Enhanced version with icon buttons...

title$ = "Music Player"

msg$  = "Current selection: "+chr(13)+chr(13) "I've been working on the A-Shell..."

icon$ = "music::ashico1"

link$ = ""

btn1$ = "media_beginning::ashico1" : btn2$ = "media_rewind::ashico1" : btn3$ = "media_play::ashico1" 

btn4$ = "media_fast_forward::ashico1" : btn5$ = "media_end::ashico1"

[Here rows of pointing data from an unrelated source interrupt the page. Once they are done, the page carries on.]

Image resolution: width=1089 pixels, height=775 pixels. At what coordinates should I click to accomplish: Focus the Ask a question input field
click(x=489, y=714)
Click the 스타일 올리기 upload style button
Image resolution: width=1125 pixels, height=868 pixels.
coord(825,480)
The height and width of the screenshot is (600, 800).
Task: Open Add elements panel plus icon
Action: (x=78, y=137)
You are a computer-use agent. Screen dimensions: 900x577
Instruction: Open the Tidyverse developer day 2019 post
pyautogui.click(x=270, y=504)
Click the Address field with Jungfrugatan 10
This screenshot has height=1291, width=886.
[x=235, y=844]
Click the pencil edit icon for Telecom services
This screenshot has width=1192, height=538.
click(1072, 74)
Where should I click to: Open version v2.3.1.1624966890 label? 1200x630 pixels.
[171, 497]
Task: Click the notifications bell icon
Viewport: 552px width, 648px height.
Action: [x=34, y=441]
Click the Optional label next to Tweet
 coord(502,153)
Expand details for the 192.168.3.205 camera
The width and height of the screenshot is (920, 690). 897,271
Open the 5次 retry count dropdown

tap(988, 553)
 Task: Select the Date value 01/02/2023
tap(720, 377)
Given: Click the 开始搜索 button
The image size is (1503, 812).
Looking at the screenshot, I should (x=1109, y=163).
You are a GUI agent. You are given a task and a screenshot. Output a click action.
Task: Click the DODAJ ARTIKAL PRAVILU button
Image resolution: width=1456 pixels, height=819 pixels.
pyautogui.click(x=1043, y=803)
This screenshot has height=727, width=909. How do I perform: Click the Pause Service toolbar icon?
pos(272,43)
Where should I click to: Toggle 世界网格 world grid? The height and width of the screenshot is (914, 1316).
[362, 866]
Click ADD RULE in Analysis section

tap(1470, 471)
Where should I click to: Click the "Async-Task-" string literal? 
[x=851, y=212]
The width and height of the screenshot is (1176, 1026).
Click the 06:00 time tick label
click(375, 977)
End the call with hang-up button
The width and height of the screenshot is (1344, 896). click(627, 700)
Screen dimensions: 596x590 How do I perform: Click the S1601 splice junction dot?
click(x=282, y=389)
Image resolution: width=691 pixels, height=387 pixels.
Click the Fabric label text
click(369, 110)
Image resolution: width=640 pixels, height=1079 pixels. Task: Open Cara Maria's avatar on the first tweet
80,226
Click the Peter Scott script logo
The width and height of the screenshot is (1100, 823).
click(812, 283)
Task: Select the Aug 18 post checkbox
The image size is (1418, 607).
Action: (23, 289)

tip1$ = "beginning" : tip2$ = "rewind" : tip3$ = "play" : tip4$ = "fast forward" : tip5$ = "end"

font$ = "Comic Sans MS"

fontscale = 200

xcall MSGBOX, msg$, title$, 0, 0, 0, rtncde, 0, 0, 0, link$, icon$, btn1$, btn2$, btn3$, btn4$, btn5$, tip1$, tip2$, tip3$, tip4$, tip5$, font$, fontscale

 

Comments

Standard vs custom buttons: the original version of the message box offered several standard sets of buttons (OK, YES/NO, etc) as specified by the btnflag parameter, and returned a code unique to each button's meaning, rather than its position. So MBRC_CANCEL means the same regardless of whether the CANCEL button was in the 2nd or 3rd position. The enhanced version allows you to specify an arbitrary set of up to 5 buttons, and gives you the choice of treating those as substitutes for the standard button labels, still using the MBRC_xxx rtncde values, or as totally arbitrary buttons (identified by button position in rtncde values 101-105), based on the mxflag MBX_RCBTNO flag. For example, if you set btnflag to MBTN_YES_NO, but specify btn1="Good" and btn2="Bad", unless you set the MBX_RCBTNO flag, the "Good" button will act as the YES button (returning MBRC_YES) and the "Bad" button will act as NO (returning MBRC_NO). This might make sense in some cases, but in general it will probably be best to explicitly set the MBX_RCBTNO flag to return the button number (101 thru 105) when using customized labels. There are two cases where the MBX_RCBTNO flag will be implicitly set. The first occurs when the number of custom buttons defined is more than the number in the standard set as specified by btnflag. In that case, the additional buttons will always return the position code (101-105). The second occurs when btnflag is set to zero and more than one custom button label is defined (i.e. when btn2 is non empty). Although btnflag value zero is equivalent to MBTN_OK, it seems clear that if two or more custom buttons are defined, the intended meaning of btnflag zero is not MBTN_OK but "custom buttons only". This allows you to leave both btnflag and mxflag at zero with a set of custom buttons while avoiding the confusion of the first button returning MBRC_OK while the other buttons return values 102 thru 105.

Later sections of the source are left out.